• Extract provided:
How other African markets stack up

South Africa’s strength in 2025 is broad-based across the continent, but Zimbabwe’s scale and proximity keep it ahead of the pack. Department of Tourism figures highlight particularly strong momentum from Kenya and Nigeria on the air side, with year‑on‑year gains of 27% and 42% respectively in the January-September window. Mozambique, Lesotho, Eswatini and Botswana continue to deliver steady land arrivals, while Namibia and Tanzania contribute to growth from a lower base. (gov.za)

North African markets are also in recovery mode-Egypt has set ambitious targets off a higher 2024 base-but for South Africa the most immediate gains remain regional. The contrast illustrates how geography, entry policies and transport links shape demand: markets with straightforward access and multiple transport modes are returning faster and spending more time in‑country. For planners in both Pretoria and Harare, that dynamic strengthens the case for coordinated transport corridors, harmonised border standards and predictable entry rules.

Policy and connectivity are moving the needle

South Africa’s recent visa reforms have helped unlock demand. The Digital Trusted Tour Operator Scheme (TTOS), launched in February 2025, is streamlining group visas for China and India; by late May, more than 11,000 tourists from those markets had secured visas through the platform, with the government now expanding the scheme. While not directly aimed at Africa, the same administrative focus on speed and predictability is benefiting the sector as a whole, and is consistent with the principles set out in the country’s White Paper on the Development and Promotion of Tourism in South Africa, which frames tourism as a tool for inclusive growth.

Collected data

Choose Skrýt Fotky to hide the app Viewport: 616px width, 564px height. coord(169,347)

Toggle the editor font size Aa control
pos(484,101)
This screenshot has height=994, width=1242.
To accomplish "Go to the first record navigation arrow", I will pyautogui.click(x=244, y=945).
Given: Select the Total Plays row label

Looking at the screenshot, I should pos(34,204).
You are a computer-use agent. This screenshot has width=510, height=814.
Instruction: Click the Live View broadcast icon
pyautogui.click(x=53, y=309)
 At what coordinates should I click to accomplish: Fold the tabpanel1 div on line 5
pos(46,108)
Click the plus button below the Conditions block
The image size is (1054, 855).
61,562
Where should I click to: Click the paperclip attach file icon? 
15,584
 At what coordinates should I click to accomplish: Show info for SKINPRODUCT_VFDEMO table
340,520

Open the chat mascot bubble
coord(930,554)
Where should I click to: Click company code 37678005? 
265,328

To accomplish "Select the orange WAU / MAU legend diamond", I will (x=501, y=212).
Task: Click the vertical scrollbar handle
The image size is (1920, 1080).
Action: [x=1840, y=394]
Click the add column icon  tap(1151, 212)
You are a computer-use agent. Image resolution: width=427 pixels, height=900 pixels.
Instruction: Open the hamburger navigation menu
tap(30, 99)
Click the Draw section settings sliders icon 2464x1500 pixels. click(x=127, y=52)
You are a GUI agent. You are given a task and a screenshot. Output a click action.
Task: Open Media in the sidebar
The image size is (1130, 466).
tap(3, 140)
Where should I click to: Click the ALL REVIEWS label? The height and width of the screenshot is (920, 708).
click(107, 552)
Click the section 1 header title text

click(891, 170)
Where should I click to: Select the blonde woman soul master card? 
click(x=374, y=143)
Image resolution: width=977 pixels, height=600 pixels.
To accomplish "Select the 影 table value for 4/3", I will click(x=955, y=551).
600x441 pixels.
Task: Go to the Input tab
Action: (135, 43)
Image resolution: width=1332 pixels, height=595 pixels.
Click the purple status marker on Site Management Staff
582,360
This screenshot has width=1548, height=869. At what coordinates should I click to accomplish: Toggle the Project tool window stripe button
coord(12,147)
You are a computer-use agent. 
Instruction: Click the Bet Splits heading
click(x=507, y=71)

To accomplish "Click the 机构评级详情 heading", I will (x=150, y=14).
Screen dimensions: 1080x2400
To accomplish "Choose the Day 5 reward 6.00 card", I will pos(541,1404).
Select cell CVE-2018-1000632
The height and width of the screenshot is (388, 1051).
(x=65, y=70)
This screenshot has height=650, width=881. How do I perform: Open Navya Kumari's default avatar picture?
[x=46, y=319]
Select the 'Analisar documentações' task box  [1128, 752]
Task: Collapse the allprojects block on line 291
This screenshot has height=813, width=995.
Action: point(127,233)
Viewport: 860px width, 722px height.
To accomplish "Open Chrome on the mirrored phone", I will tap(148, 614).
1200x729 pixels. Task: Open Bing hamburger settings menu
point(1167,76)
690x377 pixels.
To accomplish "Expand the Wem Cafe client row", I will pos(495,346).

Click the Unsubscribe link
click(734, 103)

• Task requirements:
Carry the South African tourism text forward from its final sentence, writing a few further paragraphs in the same style.

• Answer section:
Regionally, the planned expansion of the KAZA Univisa among Zimbabwe, Zambia, Angola, Botswana and Namibia signals a broader shift toward seamless cross‑border travel in Southern Africa. As that initiative scales, it could further integrate circuits that already link Victoria Falls, the Okavango and South Africa’s safari and city hubs, and will require participating states to align elements of their immigration, customs and security regimes.

On the ground, Beitbridge’s modernization is proving pivotal for Zimbabwe-South Africa flows. The 24‑hour border now features dedicated lanes, automated systems and capacity to process up to 1,000 trucks daily, with reported pedestrian processing down to roughly 30 minutes at peak holiday periods-transformations that reduce friction for both trade and tourism. Those operational gains are closely watched by regional bodies, which see Beitbridge as a test case for corridor‑wide reforms.

The global backdrop

UN Tourism reports that 2024 global arrivals reached 1.4 billion-99% of pre‑pandemic levels-setting up a continued rebound through 2025. South Africa’s late‑2025 data align with that trajectory and have filtered into broader business sentiment at home, with surveys in November pointing to a tourism‑linked boost to confidence even as other sectors lag. (unwto.org)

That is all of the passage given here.